▶ **AIM OF THE TASK**
Make a verbatim copy of the records; pictures stay out.

(Stored items)
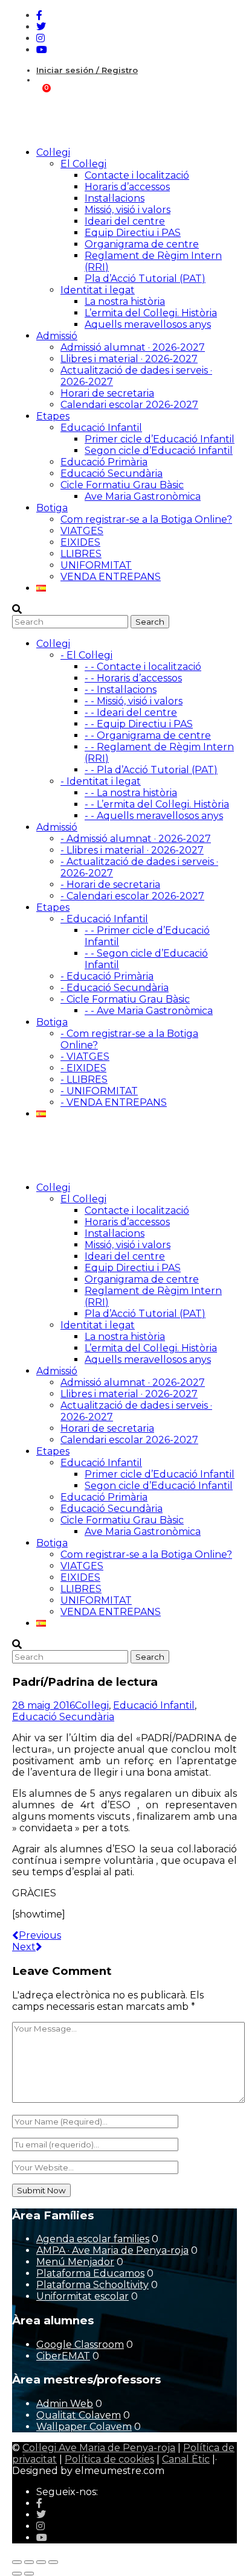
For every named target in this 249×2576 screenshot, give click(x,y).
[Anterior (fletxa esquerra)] (17, 2573)
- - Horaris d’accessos (133, 678)
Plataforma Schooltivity (92, 2285)
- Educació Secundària (114, 987)
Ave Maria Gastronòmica (143, 496)
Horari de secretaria (107, 393)
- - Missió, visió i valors (134, 701)
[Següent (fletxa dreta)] (29, 2573)
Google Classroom (80, 2344)
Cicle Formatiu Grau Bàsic (122, 485)
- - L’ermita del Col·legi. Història (157, 804)
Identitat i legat (97, 290)
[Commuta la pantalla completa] (29, 2562)
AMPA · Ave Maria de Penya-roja (112, 2250)
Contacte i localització (137, 175)
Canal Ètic (186, 2459)
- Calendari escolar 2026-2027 (132, 896)
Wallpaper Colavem (84, 2426)
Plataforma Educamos (90, 2273)
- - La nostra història (131, 793)
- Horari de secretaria (110, 884)
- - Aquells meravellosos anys (154, 815)
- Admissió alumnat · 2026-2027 (135, 838)
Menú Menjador (75, 2262)
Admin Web (64, 2403)
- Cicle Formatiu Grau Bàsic (125, 999)
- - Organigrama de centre (148, 735)
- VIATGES (84, 1056)
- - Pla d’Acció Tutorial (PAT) (151, 770)
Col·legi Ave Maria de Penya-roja (98, 2447)
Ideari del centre (125, 221)
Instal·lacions (114, 198)
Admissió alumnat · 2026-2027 (132, 347)
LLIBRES (81, 554)
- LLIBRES (84, 1079)
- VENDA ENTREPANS (113, 1102)
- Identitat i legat (100, 781)
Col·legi (92, 1705)
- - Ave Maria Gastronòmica (149, 1010)
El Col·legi (83, 164)
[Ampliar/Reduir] (17, 2562)
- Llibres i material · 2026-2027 (132, 850)
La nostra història (125, 301)
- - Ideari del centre (131, 712)
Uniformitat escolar (82, 2296)
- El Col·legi (86, 655)
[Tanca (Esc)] (53, 2562)
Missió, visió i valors (127, 209)
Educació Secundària (111, 473)
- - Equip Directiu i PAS (139, 724)
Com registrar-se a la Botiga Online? (146, 519)
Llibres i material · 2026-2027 (129, 359)
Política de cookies (109, 2459)
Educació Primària (103, 462)
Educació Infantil (101, 427)
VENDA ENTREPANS (110, 576)
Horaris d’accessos (127, 187)
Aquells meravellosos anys (148, 324)
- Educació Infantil (104, 919)
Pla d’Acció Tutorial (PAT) (145, 278)
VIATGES (81, 531)
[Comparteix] (41, 2562)
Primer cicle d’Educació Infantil (159, 439)
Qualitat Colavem (78, 2415)
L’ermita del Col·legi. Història (151, 313)
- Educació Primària (107, 976)
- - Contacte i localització (143, 666)
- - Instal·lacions (121, 689)
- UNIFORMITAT (99, 1091)
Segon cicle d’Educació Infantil (159, 450)
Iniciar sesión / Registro (87, 70)
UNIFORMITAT (96, 565)
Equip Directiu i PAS (133, 232)
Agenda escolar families (92, 2239)
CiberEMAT (63, 2356)
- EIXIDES (83, 1068)
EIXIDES (80, 542)
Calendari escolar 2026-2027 (129, 404)
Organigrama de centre (142, 244)
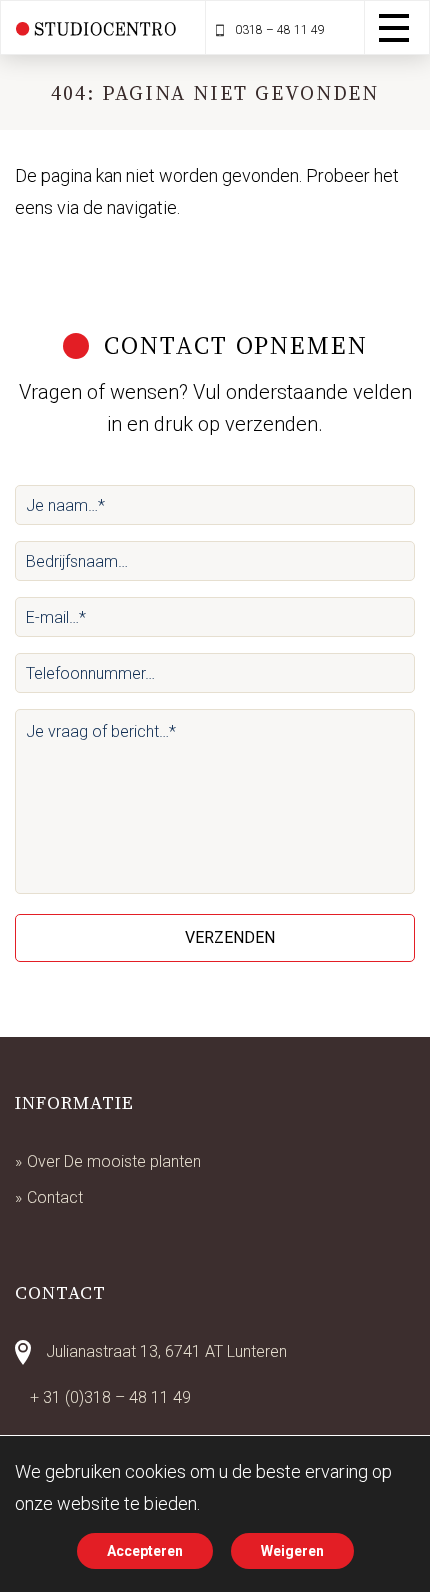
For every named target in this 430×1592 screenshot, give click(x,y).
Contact (55, 1197)
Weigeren (292, 1551)
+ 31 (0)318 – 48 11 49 (110, 1397)
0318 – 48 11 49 (278, 30)
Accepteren (145, 1551)
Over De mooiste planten (114, 1161)
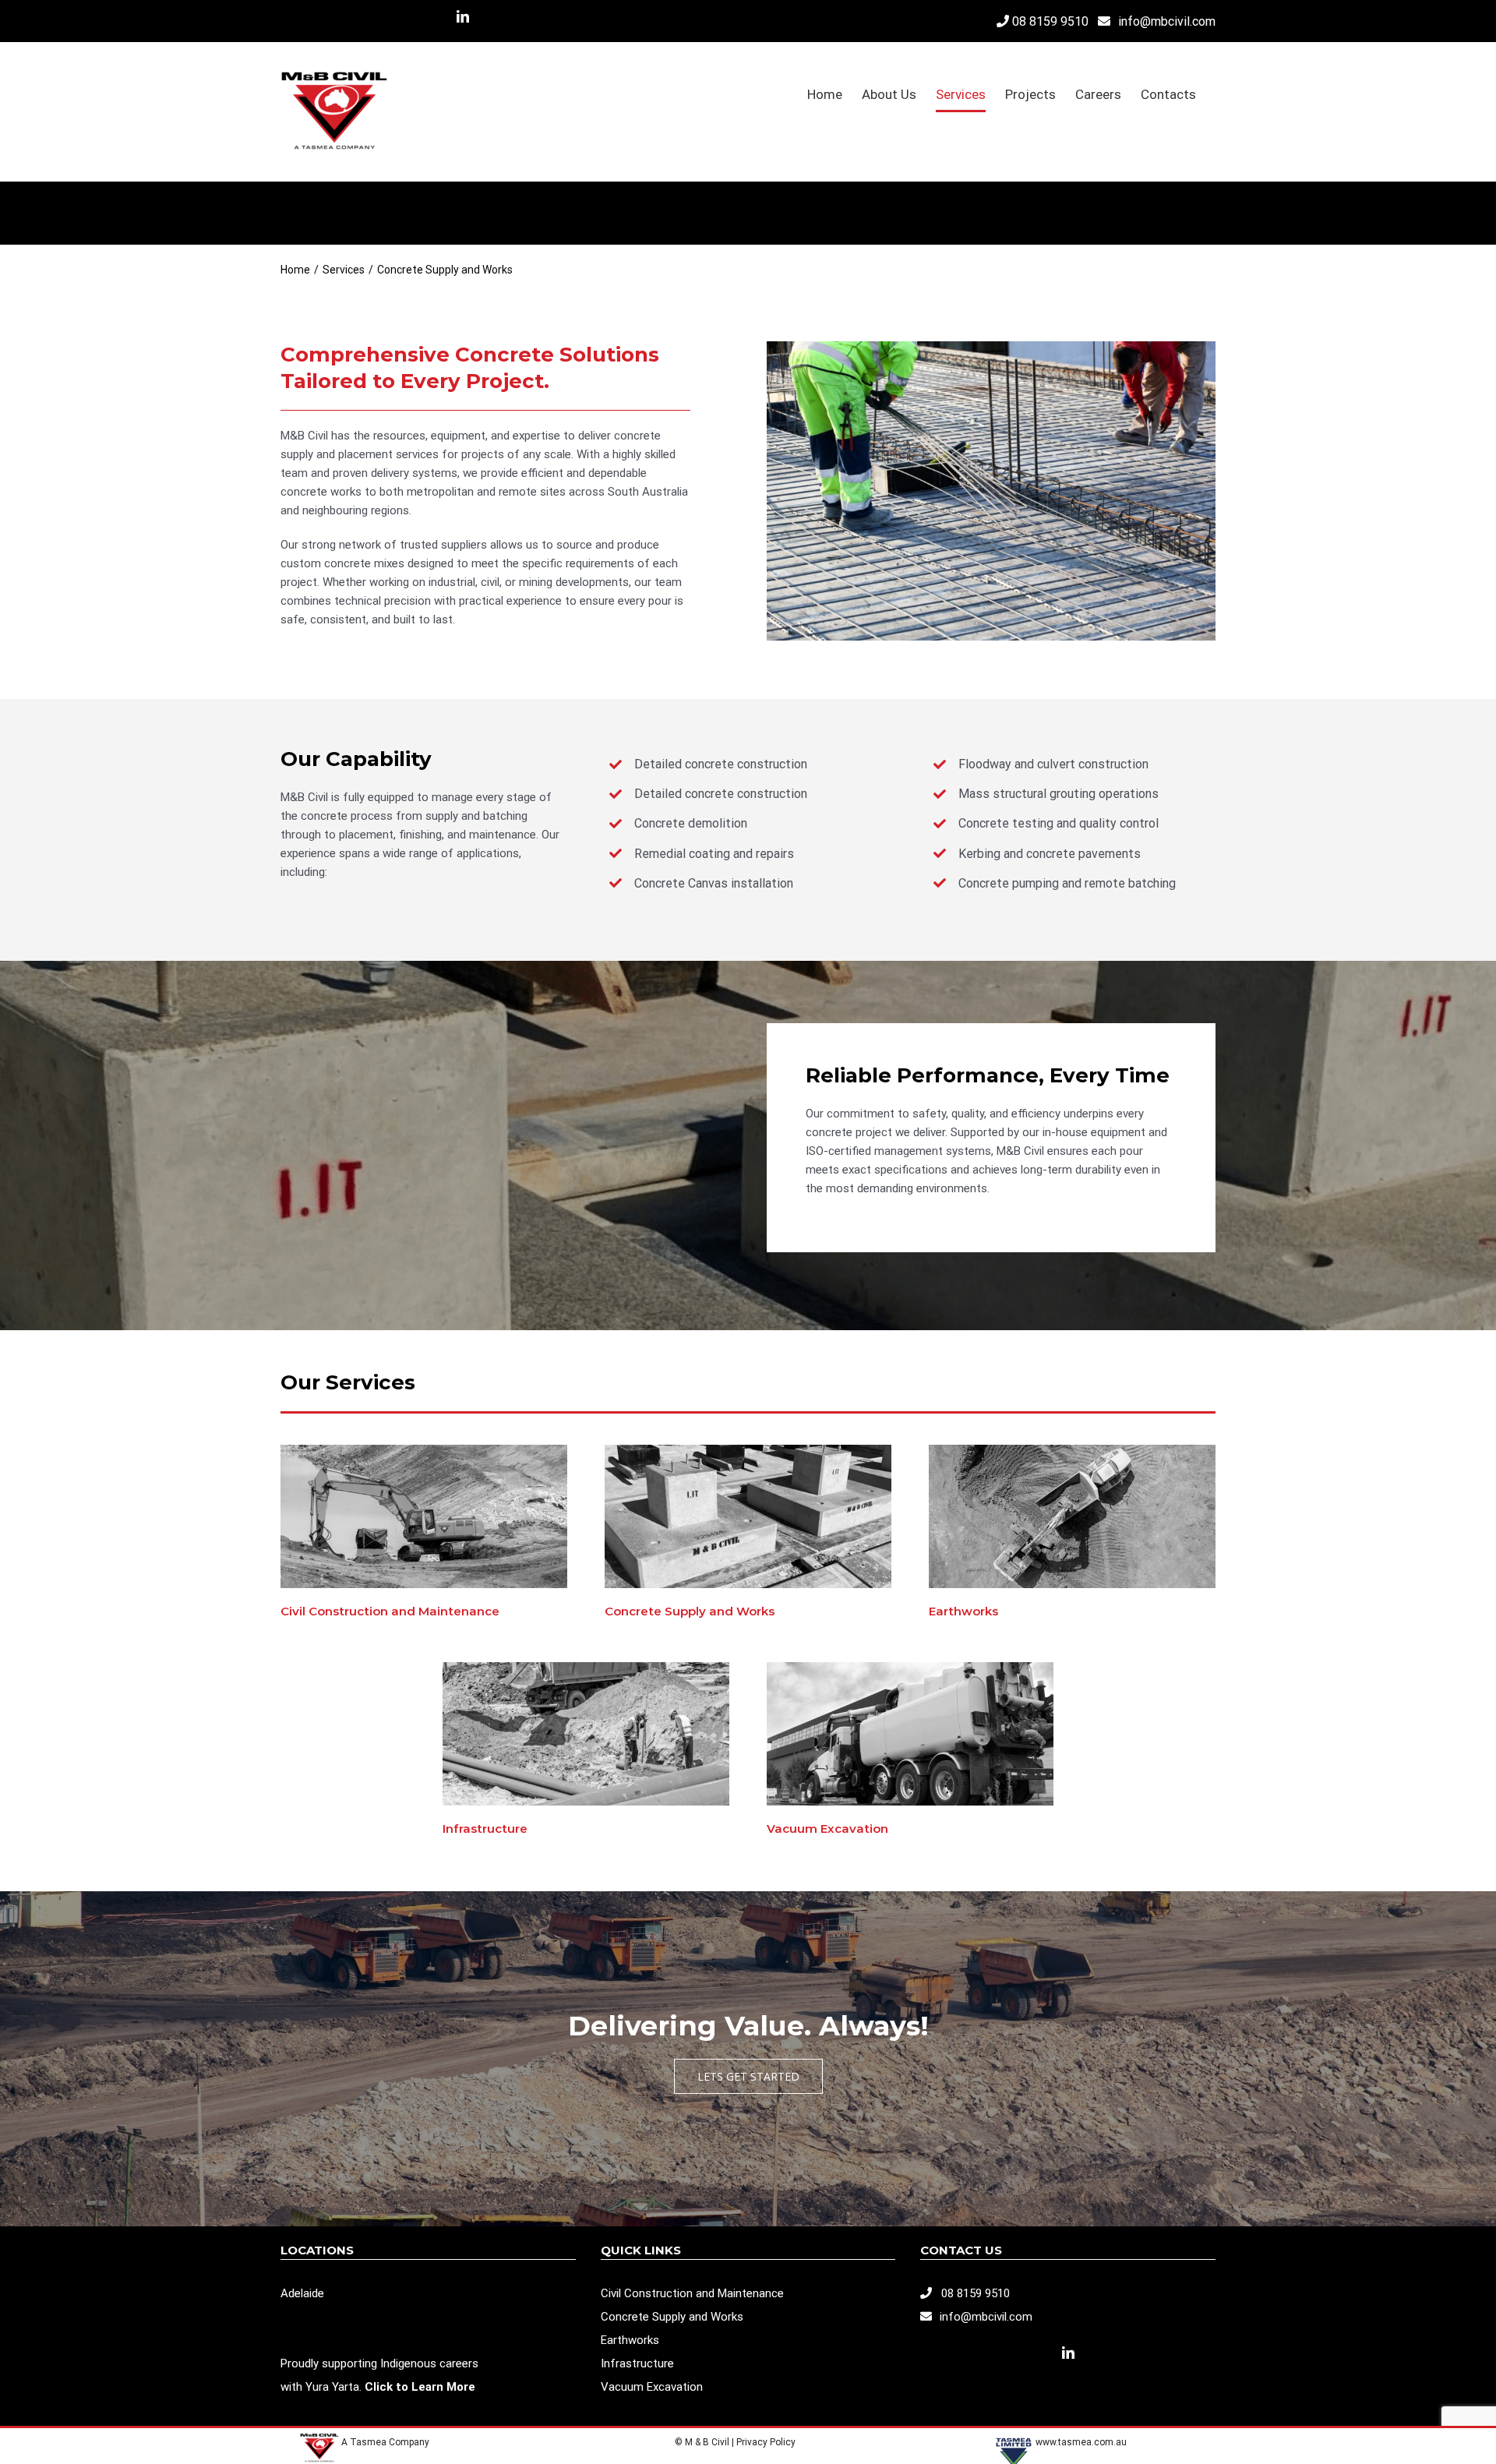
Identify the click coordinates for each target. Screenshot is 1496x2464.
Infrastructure (485, 1828)
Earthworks (963, 1611)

▶ **SOLUTION**
For every named target in this 249×2576 screenshot, give click(x,y).
[Anterior (fletxa esquerra)] (17, 2573)
- - Horaris d’accessos (133, 678)
Plataforma Schooltivity (92, 2285)
- Educació Secundària (114, 987)
Ave Maria Gastronòmica (143, 496)
Horari de secretaria (107, 393)
- - Missió, visió i valors (134, 701)
[Següent (fletxa dreta)] (29, 2573)
Google Classroom (80, 2344)
Cicle Formatiu Grau Bàsic (122, 485)
- - L’ermita del Col·legi. Història (157, 804)
Identitat i legat (97, 290)
[Commuta la pantalla completa] (29, 2562)
AMPA · Ave Maria de Penya-roja (112, 2250)
Contacte i localització (137, 175)
Canal Ètic (186, 2459)
- Calendari escolar 2026-2027 (132, 896)
Wallpaper Colavem (84, 2426)
Plataforma Educamos (90, 2273)
- - La nostra història (131, 793)
- Horari de secretaria (110, 884)
- - Aquells meravellosos anys (154, 815)
- Admissió alumnat · 2026-2027 (135, 838)
Menú Menjador (75, 2262)
Admin Web (64, 2403)
- Cicle Formatiu Grau Bàsic (125, 999)
- - Organigrama de centre (148, 735)
- VIATGES (84, 1056)
- - Pla d’Acció Tutorial (PAT) (151, 770)
Col·legi Ave Maria de Penya-roja (98, 2447)
Ideari del centre (125, 221)
Instal·lacions (114, 198)
Admissió alumnat · 2026-2027 (132, 347)
LLIBRES (81, 554)
- LLIBRES (84, 1079)
- VENDA ENTREPANS (113, 1102)
- Identitat i legat (100, 781)
Col·legi (92, 1705)
- - Ave Maria Gastronòmica (149, 1010)
El Col·legi (83, 164)
[Ampliar/Reduir] (17, 2562)
- Llibres i material · 2026-2027 (132, 850)
La nostra història (125, 301)
- - Ideari del centre (131, 712)
Uniformitat escolar (82, 2296)
- El Col·legi (86, 655)
[Tanca (Esc)] (53, 2562)
Missió, visió i valors (127, 209)
Educació Secundària (111, 473)
- - Equip Directiu i PAS (139, 724)
Com registrar-se a la Botiga Online? (146, 519)
Llibres i material · 2026-2027 (129, 359)
Política de cookies (109, 2459)
Educació Primària (103, 462)
Educació Infantil (101, 427)
VENDA ENTREPANS (110, 576)
Horaris d’accessos (127, 187)
Aquells meravellosos anys (148, 324)
- Educació Infantil (104, 919)
Pla d’Acció Tutorial (PAT) (145, 278)
VIATGES (81, 531)
[Comparteix] (41, 2562)
Primer cicle d’Educació Infantil (159, 439)
Qualitat Colavem (78, 2415)
L’ermita del Col·legi. Història (151, 313)
- Educació Primària (107, 976)
- - Contacte i localització (143, 666)
- - Instal·lacions (121, 689)
- UNIFORMITAT (99, 1091)
Segon cicle d’Educació Infantil (159, 450)
Iniciar sesión / Registro (87, 70)
UNIFORMITAT (96, 565)
Equip Directiu i PAS (133, 232)
Agenda escolar families (92, 2239)
CiberEMAT (63, 2356)
- EIXIDES (83, 1068)
EIXIDES (80, 542)
Calendari escolar 2026-2027 (129, 404)
Organigrama de centre (142, 244)
For every named target in this 430×1592 screenshot, give click(x,y).
Contact (55, 1197)
Weigeren (292, 1551)
+ 31 (0)318 – 48 11 49 (110, 1397)
0318 – 48 11 49 (278, 30)
Accepteren (145, 1551)
Over De mooiste planten (114, 1161)
Identify the click coordinates for each target. Screenshot is 1496x2464.
Infrastructure (485, 1828)
Earthworks (963, 1611)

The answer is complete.